There are four main types of flu viruses, A, B, C, and D. They are completely different and only A, B, and C affect humans.
Remember, the only way they can affect you is to get inside of you and into your bloodstream through that epithelial layer of your respiratory tract. Unless, of course, you decide to willingly inject them.
The natural way for them to get in is by attaching to receptors on cells of that epithelial layer. Once attachment occurs, there must be a glycosylation or merging between the virus and the cell membrane. How easily this merging happens determines how “contagious” the virus is. The proteins on types A and B that do this merging are very similar, making them highly contagious. The protein on influenza C is different, making it less contagious. The protein on type D is so different that it will not merge with human cells.

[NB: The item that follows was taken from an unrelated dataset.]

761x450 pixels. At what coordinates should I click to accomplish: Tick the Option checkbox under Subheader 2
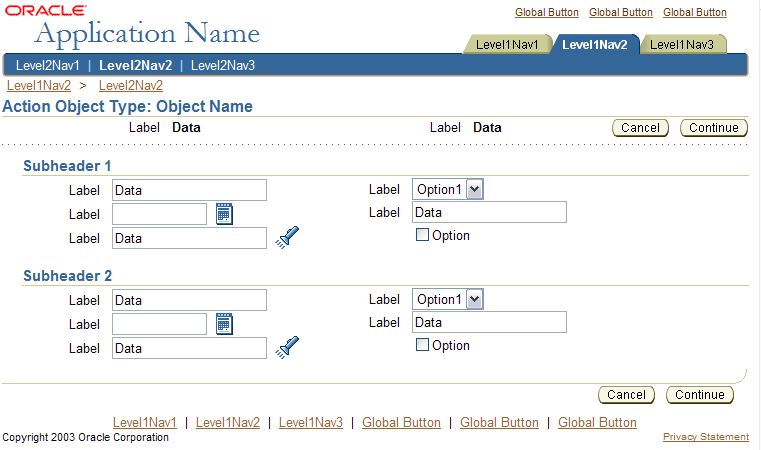click(422, 345)
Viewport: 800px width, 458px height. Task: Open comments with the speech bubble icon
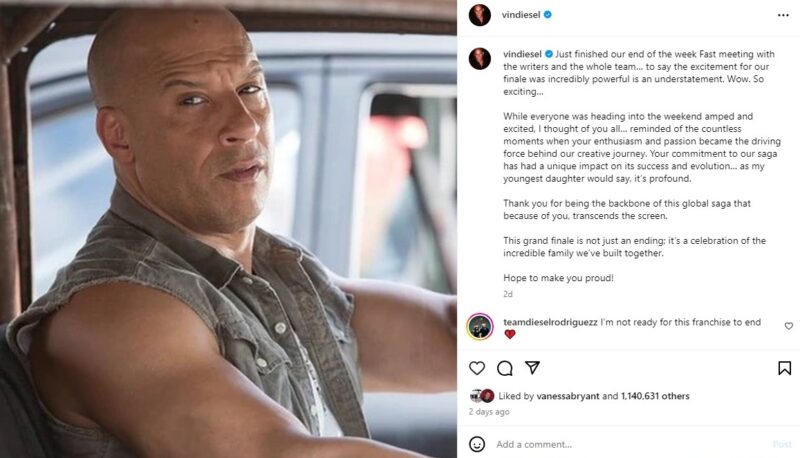coord(505,368)
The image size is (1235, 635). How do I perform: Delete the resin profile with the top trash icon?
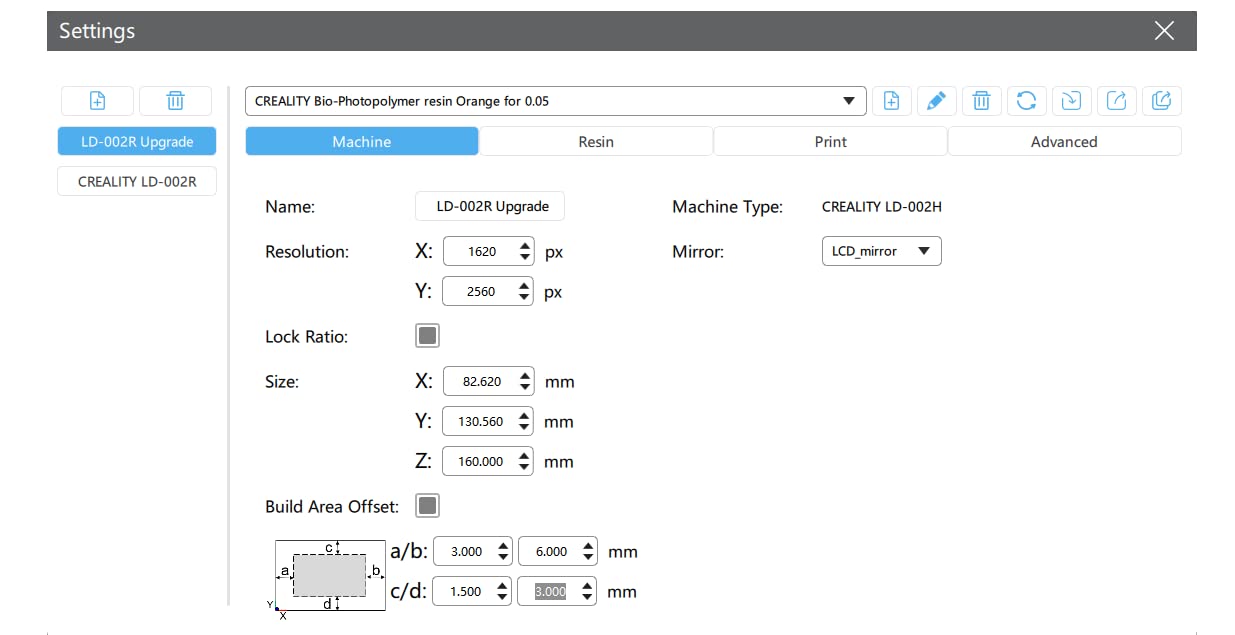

All four of these viruses are constantly transmitting between humans, even D from animals. Type D will not be able to attach to human cells unless it is “monkeyed with” in the laboratory, called Gain of Function research.
Whether or not a person will display symptoms after contracting a virus is determined by the condition of their immune system, not the presence of the virus because it is almost always present.

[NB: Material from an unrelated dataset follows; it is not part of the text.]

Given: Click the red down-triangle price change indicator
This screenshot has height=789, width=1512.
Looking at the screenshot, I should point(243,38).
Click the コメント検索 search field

The curious thing about these flu viruses is that our bodies constantly mutate them. Remember the virus is not alive, has no intelligence, no desire to attack you, no ability to inject itself into a cell, and no ability to mutate itself. The mutations are under the intelligent control of APOBEC enzymes in the cytoplasm of cells communicating with the nervous system, endocrine system, other viruses, exosomes, and ultimately universal intelligence. In fact, the APOBEC enzymes may only take parts of the transmissible virus and make a new protein that will change the cellular function of that particular cell line. This is why some doctors like me will say that viruses that are not man-made are part of nature, part of us, will always be with us, and are necessary for our survival.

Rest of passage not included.